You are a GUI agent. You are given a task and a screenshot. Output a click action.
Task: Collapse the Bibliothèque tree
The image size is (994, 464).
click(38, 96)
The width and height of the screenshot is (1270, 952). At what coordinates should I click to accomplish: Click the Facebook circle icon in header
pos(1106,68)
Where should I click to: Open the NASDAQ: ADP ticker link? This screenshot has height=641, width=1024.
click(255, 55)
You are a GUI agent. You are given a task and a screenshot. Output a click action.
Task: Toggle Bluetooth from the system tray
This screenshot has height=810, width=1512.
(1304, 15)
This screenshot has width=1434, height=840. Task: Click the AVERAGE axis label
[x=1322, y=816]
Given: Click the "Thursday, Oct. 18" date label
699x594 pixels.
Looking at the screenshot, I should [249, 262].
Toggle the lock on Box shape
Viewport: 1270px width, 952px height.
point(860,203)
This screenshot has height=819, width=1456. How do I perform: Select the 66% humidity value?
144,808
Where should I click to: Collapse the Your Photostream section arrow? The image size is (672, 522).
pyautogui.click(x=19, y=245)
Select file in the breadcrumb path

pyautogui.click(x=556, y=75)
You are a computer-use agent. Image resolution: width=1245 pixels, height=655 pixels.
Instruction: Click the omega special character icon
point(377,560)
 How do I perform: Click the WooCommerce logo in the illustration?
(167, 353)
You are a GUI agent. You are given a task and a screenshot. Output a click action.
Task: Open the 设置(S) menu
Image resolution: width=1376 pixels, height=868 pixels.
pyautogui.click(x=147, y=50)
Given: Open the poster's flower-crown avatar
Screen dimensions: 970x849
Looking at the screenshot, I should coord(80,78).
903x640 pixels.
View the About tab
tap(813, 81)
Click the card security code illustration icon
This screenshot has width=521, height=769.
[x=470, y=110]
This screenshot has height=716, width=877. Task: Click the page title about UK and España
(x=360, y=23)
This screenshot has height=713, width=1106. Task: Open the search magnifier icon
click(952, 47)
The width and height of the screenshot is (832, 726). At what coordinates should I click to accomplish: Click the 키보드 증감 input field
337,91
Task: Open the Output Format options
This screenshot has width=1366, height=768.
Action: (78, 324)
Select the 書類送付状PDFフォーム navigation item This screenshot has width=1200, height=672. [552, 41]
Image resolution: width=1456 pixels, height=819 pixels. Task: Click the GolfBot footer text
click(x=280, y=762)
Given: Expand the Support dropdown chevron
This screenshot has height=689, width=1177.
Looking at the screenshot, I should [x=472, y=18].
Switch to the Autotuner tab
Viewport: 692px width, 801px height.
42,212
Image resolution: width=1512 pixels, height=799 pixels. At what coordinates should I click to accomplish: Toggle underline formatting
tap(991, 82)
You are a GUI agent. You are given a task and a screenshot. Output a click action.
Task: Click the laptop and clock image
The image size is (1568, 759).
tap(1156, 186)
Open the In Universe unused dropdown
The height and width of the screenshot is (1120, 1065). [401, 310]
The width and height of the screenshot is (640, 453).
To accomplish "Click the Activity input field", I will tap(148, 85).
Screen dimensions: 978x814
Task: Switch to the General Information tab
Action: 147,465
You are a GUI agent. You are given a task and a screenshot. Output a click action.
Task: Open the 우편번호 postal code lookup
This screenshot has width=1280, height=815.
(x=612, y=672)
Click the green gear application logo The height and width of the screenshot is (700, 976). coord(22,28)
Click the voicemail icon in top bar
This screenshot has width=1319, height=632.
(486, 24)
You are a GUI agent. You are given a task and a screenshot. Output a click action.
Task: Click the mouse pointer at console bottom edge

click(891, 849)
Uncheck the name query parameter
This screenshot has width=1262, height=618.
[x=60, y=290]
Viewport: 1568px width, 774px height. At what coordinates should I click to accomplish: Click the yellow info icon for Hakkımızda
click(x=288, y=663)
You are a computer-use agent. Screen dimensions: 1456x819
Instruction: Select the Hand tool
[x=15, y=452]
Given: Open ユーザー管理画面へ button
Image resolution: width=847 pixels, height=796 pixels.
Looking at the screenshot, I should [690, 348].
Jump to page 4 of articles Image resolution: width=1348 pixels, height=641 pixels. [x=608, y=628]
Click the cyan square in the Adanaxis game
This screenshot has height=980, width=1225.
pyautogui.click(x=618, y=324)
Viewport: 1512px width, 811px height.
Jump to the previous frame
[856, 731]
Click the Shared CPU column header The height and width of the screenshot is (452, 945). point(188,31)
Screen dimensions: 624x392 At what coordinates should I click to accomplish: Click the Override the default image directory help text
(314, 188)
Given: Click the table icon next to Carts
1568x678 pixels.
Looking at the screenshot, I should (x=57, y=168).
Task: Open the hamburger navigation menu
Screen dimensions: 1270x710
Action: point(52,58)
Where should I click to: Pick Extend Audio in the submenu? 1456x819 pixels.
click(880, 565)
───
- [PROBLEM TO WORK ON] Pick out each line of the records above that contains the word "header", matching upper and lower case exactly, and copy those lines.

- [EXERCISE RESPONSE]
The width and height of the screenshot is (1270, 952). At what coordinates should I click to accomplish: Click the Facebook circle icon in header
Click the Shared CPU column header The height and width of the screenshot is (452, 945). point(188,31)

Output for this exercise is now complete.